*Written request:* Can you format the lines between the line holding "The height and width of the screenshot is (906, 1897)." and the line holding "Action: click(520, 231)", inclusive, as a Markdown table with the columns Row and Text, leaving out blank lines?

*Data pulled from a collection:*
-------------------------
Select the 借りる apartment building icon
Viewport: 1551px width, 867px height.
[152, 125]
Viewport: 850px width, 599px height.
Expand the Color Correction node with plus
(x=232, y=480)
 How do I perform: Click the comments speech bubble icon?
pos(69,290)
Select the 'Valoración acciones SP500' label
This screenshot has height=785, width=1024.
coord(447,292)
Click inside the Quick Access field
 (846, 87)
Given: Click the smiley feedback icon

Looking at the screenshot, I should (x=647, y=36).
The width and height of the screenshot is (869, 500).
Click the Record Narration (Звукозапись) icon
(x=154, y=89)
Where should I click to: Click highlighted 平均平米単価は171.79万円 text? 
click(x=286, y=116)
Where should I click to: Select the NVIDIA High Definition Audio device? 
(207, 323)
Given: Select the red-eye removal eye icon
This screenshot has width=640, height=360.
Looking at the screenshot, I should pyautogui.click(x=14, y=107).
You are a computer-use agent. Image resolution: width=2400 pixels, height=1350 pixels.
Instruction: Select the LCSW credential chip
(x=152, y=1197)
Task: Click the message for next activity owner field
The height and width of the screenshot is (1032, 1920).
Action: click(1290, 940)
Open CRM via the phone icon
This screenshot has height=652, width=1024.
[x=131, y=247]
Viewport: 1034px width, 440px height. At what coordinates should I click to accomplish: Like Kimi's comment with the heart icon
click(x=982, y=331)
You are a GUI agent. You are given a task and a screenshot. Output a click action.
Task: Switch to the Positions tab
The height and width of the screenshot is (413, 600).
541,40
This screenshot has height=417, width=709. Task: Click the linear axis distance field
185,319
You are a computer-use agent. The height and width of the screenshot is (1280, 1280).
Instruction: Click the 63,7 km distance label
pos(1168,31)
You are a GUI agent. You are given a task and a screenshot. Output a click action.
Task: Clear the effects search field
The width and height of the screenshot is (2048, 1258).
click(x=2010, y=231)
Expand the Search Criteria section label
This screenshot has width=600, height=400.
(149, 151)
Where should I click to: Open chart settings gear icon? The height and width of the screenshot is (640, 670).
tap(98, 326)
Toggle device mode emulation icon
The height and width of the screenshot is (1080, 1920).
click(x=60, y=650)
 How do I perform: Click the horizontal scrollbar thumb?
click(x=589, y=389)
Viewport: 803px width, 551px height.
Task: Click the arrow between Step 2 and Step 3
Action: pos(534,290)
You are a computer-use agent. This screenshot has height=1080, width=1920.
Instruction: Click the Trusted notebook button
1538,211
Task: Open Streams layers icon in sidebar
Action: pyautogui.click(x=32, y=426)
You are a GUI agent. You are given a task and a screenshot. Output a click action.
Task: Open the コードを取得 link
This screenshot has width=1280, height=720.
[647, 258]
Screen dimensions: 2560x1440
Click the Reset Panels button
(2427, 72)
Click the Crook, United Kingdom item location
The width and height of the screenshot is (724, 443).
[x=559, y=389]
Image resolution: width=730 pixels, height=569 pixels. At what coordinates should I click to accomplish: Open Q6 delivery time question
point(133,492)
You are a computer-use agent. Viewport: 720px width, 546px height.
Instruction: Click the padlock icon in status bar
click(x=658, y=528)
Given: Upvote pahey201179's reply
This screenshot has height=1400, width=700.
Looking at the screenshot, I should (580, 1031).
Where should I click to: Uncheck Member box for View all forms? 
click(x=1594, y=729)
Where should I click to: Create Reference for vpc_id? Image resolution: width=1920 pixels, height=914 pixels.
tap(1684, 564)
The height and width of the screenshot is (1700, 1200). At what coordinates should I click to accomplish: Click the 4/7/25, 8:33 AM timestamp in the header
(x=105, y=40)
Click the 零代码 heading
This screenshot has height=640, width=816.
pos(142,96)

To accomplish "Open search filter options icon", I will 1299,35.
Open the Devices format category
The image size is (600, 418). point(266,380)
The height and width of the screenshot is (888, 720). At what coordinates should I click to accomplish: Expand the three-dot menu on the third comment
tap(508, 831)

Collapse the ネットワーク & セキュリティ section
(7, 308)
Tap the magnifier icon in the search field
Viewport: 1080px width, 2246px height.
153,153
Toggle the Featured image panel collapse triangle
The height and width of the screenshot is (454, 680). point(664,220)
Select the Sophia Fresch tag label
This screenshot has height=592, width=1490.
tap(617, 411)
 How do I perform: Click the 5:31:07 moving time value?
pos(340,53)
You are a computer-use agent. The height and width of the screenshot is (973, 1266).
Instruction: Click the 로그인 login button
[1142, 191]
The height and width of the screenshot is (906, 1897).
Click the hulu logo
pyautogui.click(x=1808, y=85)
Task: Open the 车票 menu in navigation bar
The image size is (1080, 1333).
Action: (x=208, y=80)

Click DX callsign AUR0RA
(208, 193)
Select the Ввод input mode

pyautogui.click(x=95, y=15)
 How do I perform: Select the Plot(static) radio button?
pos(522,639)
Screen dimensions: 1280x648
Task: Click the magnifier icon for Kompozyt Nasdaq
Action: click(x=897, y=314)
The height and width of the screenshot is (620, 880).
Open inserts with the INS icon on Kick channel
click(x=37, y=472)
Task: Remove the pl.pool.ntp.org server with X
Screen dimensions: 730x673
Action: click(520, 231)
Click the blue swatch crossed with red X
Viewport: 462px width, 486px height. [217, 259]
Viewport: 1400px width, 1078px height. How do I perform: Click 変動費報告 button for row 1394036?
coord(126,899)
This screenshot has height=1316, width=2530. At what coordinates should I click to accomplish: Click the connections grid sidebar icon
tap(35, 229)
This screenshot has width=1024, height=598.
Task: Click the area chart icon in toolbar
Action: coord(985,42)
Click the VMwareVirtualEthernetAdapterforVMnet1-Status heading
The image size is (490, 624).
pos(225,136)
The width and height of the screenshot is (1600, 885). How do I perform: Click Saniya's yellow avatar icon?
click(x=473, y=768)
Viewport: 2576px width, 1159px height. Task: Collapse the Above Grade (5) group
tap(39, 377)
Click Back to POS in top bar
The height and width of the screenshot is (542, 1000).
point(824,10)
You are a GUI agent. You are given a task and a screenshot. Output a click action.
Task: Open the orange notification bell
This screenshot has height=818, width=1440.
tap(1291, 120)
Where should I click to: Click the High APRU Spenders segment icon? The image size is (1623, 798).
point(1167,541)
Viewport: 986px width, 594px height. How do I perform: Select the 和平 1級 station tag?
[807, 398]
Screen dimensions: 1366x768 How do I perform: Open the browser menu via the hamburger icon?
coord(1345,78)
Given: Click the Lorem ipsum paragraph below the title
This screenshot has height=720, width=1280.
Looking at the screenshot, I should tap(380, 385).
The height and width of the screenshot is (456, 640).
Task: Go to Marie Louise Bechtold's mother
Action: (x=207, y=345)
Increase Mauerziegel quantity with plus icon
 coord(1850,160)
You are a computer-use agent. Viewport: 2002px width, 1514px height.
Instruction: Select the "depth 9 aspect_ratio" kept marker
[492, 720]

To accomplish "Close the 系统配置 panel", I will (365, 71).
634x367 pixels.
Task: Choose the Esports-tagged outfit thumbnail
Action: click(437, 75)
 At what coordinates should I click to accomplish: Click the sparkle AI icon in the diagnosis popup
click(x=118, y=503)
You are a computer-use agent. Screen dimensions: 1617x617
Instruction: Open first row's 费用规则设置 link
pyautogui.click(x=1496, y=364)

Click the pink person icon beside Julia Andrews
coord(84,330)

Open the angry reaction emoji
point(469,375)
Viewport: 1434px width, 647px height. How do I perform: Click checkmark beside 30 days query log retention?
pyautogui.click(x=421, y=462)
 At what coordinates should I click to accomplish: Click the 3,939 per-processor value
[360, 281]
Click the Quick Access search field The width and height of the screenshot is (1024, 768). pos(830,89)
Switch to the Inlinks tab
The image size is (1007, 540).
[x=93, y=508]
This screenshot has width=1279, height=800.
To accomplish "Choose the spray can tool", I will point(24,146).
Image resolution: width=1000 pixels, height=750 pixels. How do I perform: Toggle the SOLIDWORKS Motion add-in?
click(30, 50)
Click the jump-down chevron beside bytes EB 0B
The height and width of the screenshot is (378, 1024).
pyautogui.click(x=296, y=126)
-------------------------
*Result of this exercise:*
| Row | Text |
|---|---|
| 1 | The height and width of the screenshot is (906, 1897). |
| 2 | Click the hulu logo |
| 3 | pyautogui.click(x=1808, y=85) |
| 4 | Task: Open the 车票 menu in navigation bar |
| 5 | The image size is (1080, 1333). |
| 6 | Action: (x=208, y=80) |
| 7 | Click DX callsign AUR0RA |
| 8 | (208, 193) |
| 9 | Select the Ввод input mode |
| 10 | pyautogui.click(x=95, y=15) |
| 11 |  How do I perform: Select the Plot(static) radio button? |
| 12 | pos(522,639) |
| 13 | Screen dimensions: 1280x648 |
| 14 | Task: Click the magnifier icon for Kompozyt Nasdaq |
| 15 | Action: click(x=897, y=314) |
| 16 | The height and width of the screenshot is (620, 880). |
| 17 | Open inserts with the INS icon on Kick channel |
| 18 | click(x=37, y=472) |
| 19 | Task: Remove the pl.pool.ntp.org server with X |
| 20 | Screen dimensions: 730x673 |
| 21 | Action: click(520, 231) |